UDM is often executed purely within the scope of a program for BI and data warehousing (DW), but it may also reach into some or all operational data management disciplines (such as database administration, operational data integration, and enterprise data architecture).
UDM unifies many things. As its name suggests, it unifies disparate data disciplines and their technical solutions. On an organizational level, it also unifies the teams that design and deploy such solutions. The unification may simply involve greater collaboration among technical teams, or it may involve the consolidation of teams, perhaps into a data management competency center.
In terms of deployed solutions, unification means a certain amount of inter-operability among servers, and possibly integration of developer tool GUIs. Technology aside, UDM also forces a certain amount of unification among business people, as they come together to better define strategic business goals and their data requirements. When all goes well, a mature UDM effort unifies both technical and business teams through IT-to-business alignment.
Why Care About UDM?
There are many reasons why organizations need to step up their efforts with UDM:
Technology drivers. From a technology viewpoint, the lack of coordination among data management disciplines leads to redundant staffing and limited developer productivity. Even worse, competing data management solutions can inhibit data’s quality, integrity, consistency, standards, scalability, architecture, and so on. On the upside, UDM fosters greater developer productivity, cross-system data standards, cross-tool architectures, cross-team design and development synergies, and assuring data’s integrity and lineage as it travels across multiple organizations and technology platforms.

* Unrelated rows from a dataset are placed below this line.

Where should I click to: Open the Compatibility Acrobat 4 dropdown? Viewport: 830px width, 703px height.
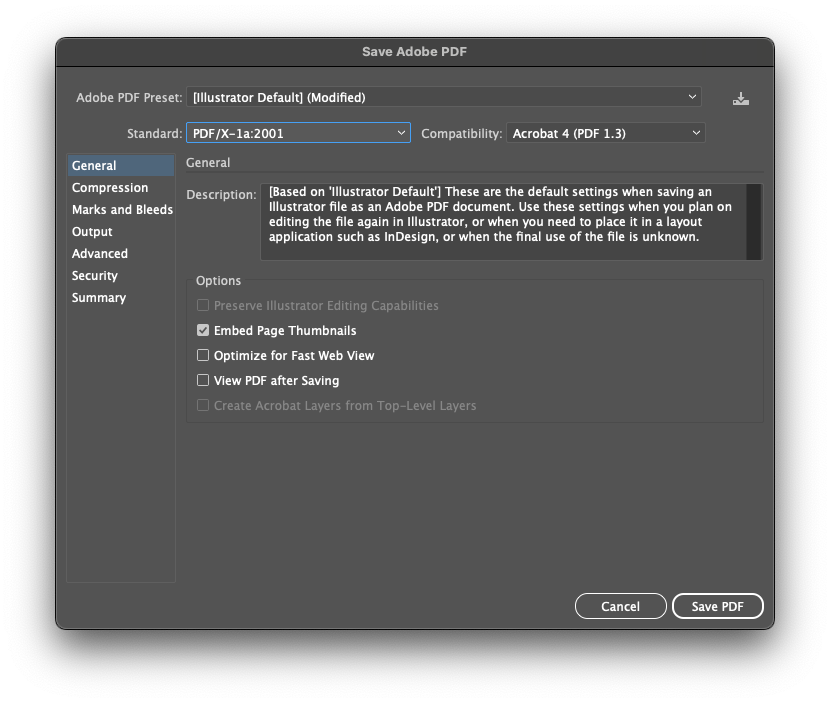point(606,133)
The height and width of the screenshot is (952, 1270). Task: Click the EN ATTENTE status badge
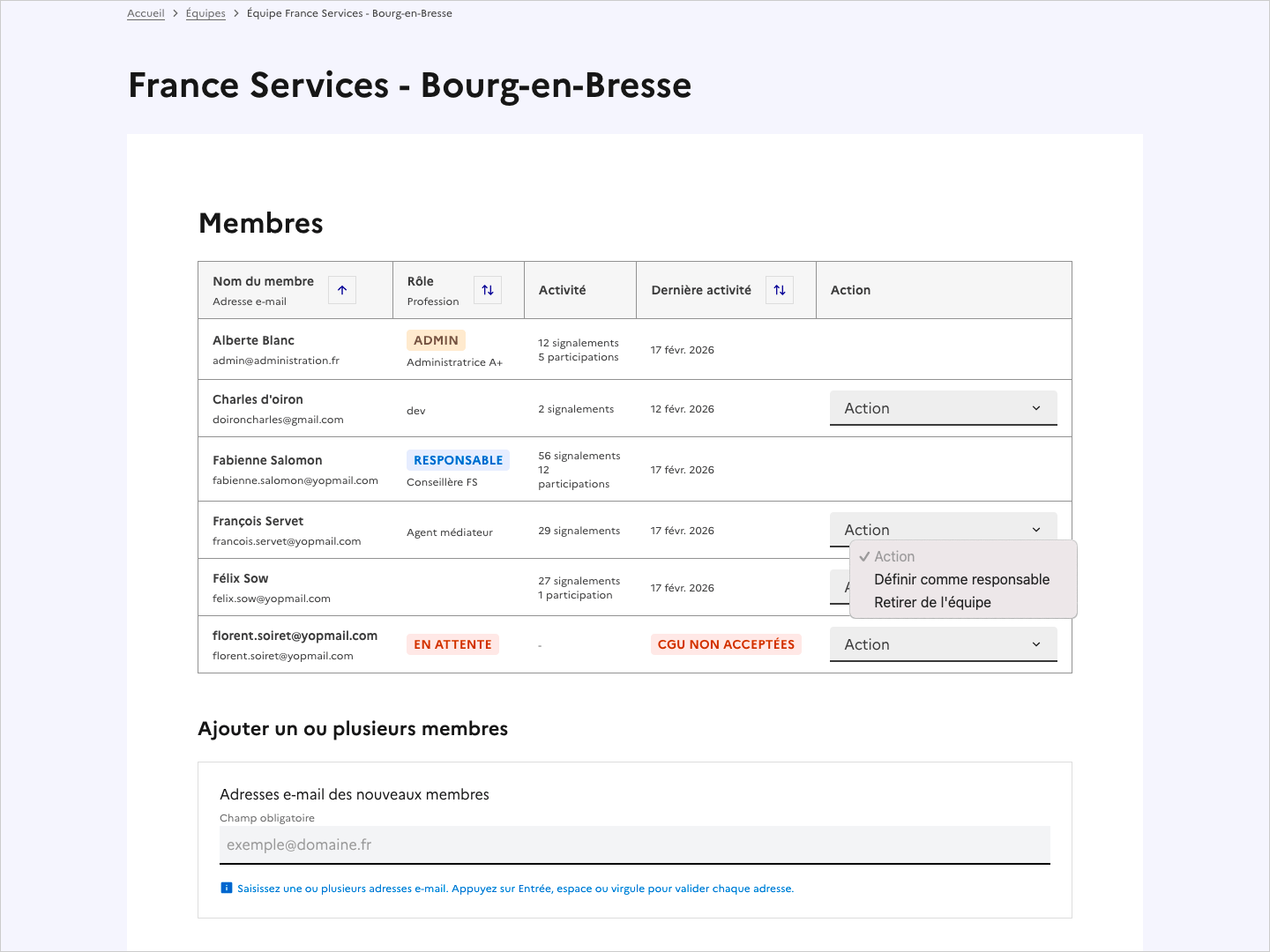pos(452,643)
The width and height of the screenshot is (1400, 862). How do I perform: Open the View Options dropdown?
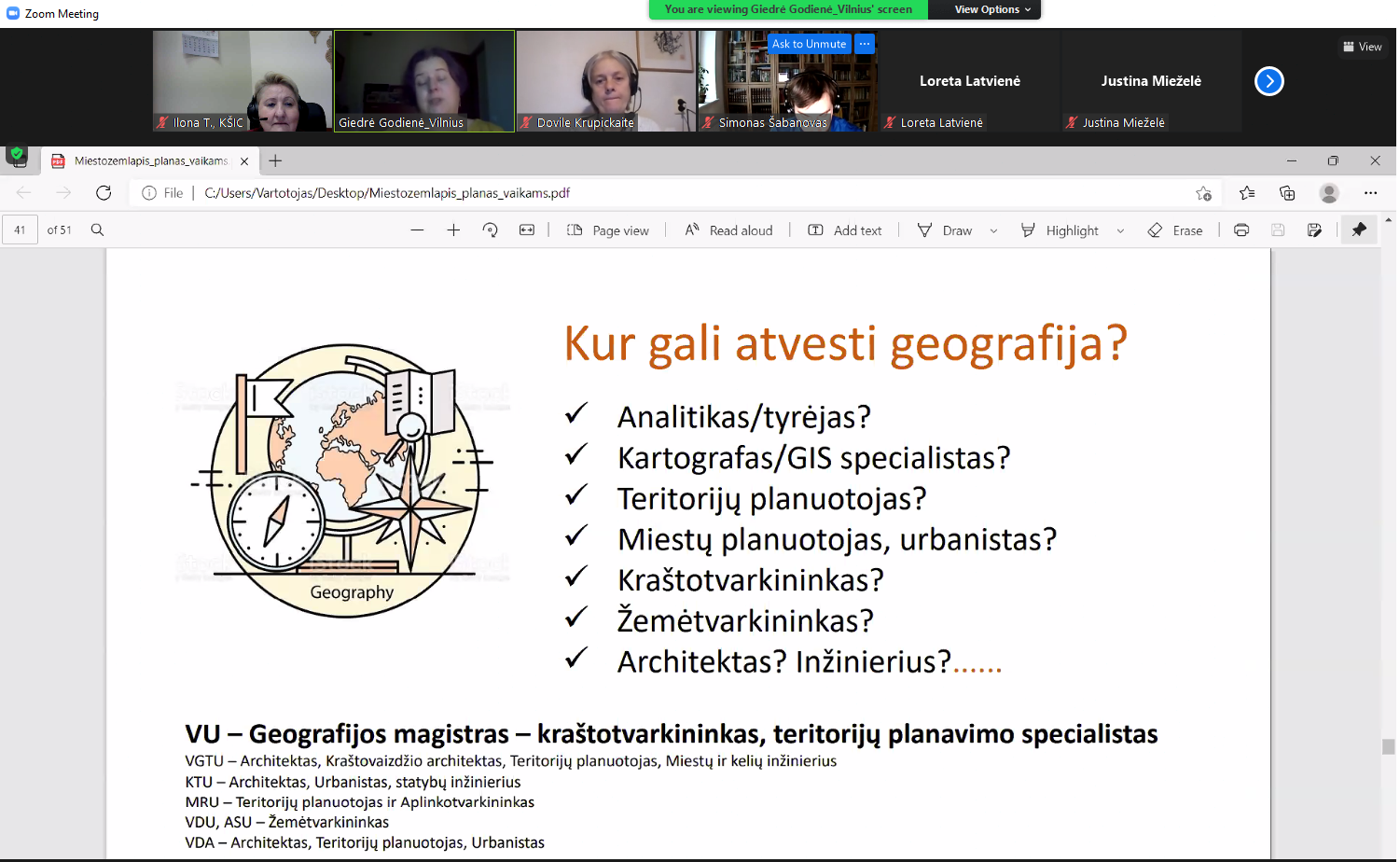992,9
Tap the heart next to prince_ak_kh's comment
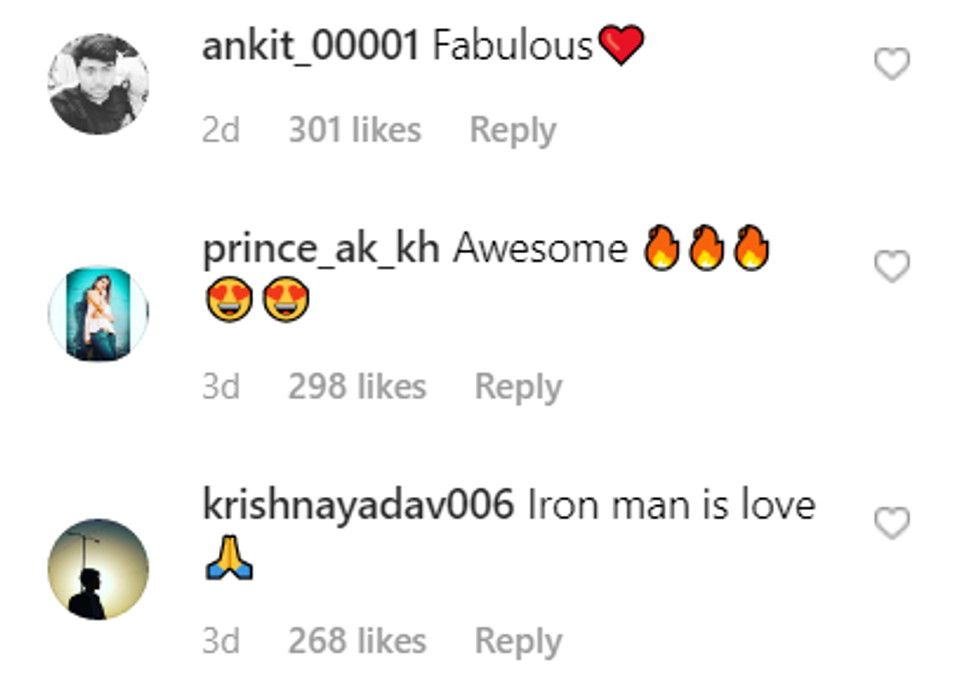 click(x=892, y=267)
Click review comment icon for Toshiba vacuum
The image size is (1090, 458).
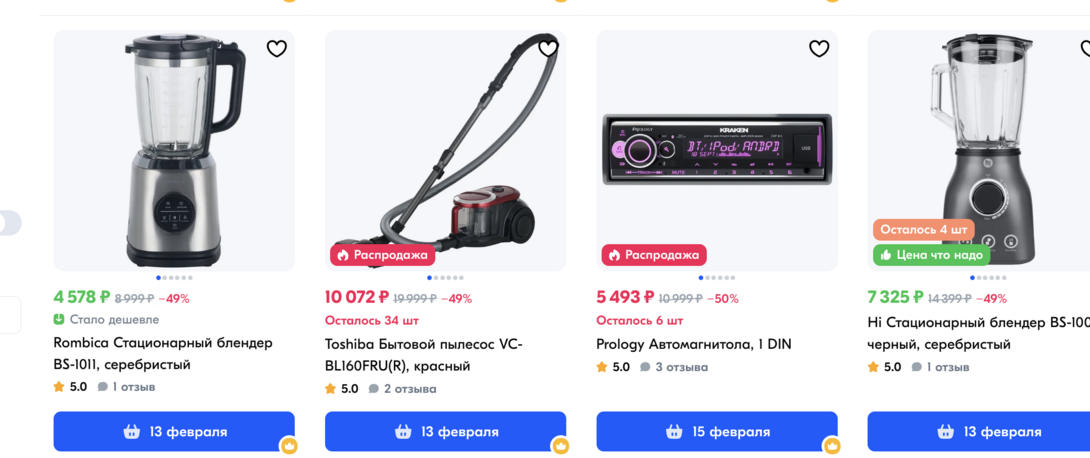pos(373,389)
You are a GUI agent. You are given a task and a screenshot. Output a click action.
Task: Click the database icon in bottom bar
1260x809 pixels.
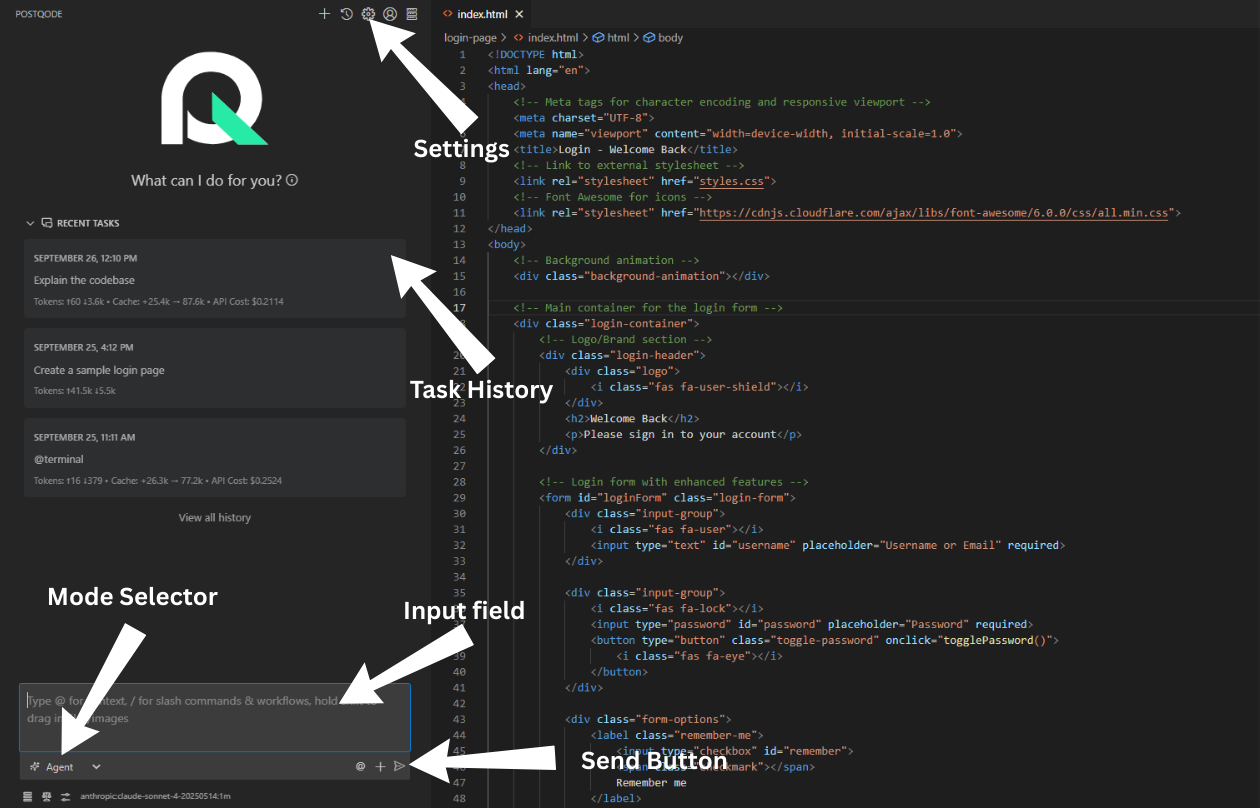coord(28,796)
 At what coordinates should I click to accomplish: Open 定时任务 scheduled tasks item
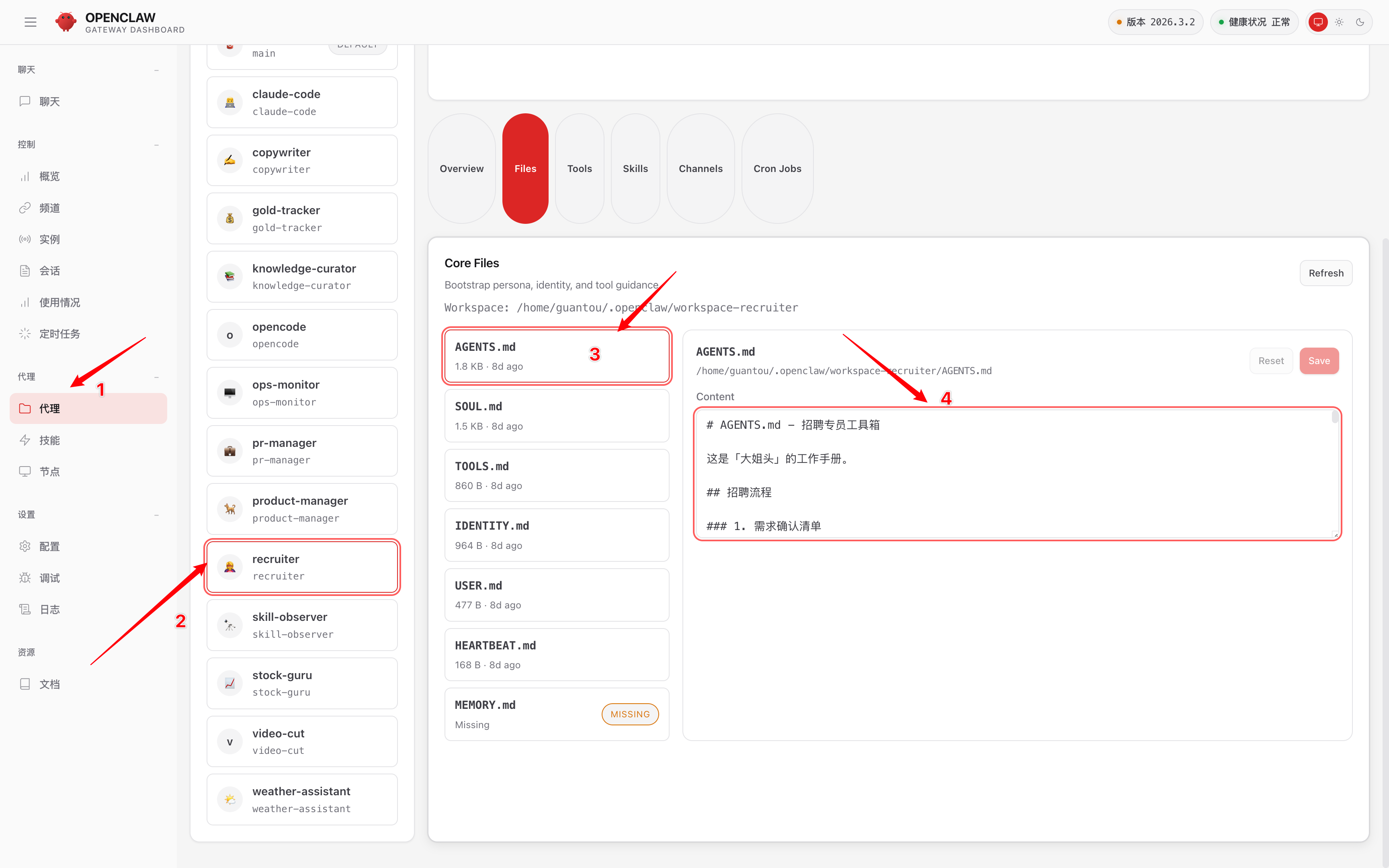pos(59,334)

Business drivers. From a business viewpoint, data-driven business initiatives (including BI, CRM, regulatory compliance, and business operations) suffer due to low data quality and incomplete information, inconsistent data definitions, non-compliant data, and uncontrolled data usage. UDM helps avoid these problems, plus it enables big picture data-driven business methods such as data governance, data security and privacy, operational excellence, better decision making, and leveraging data as an organizational asset.
To be successful, an organization needs a data strategy that integrates a multitude of sources, case studies, deployment technologies, regulatory and best practices guidelines, and any other operating parameters.
Many organizations have begun to think about the contributions of customer information in a more holistic way as opposed to taking a more fragmented approach. In the past, these efforts were undertaken mainly by organizations traditionally reliant on data for their model (like finance and publishing), but today, as more and more businesses recognize the benefits of a more comprehensive approach, these strategies are gaining much wider deployment.
What should a good strategy look like?
First, identify all data assets according to their background and potential contribution to the enterprise.
Second, outline a set of data use cases that will show how information will support any of a variety of customer marketing functions.
Next, create rules and guidelines for responsible use and access, making sure that the process is flexible and transparent. Keep in mind that not all data should be treated the same way; rather, it should be managed according to its sensitivity and need.
Finally, make sure that this process is ongoing so that tactics can be evaluated and adjusted as needed.
Such a strategy combines the best practices with responsible data governance and smart organization. Everyone wins - the employees who gain quick access to essential information, the enterprise that is running more smoothly; and of course, the customers who are served by a resource-rich organization!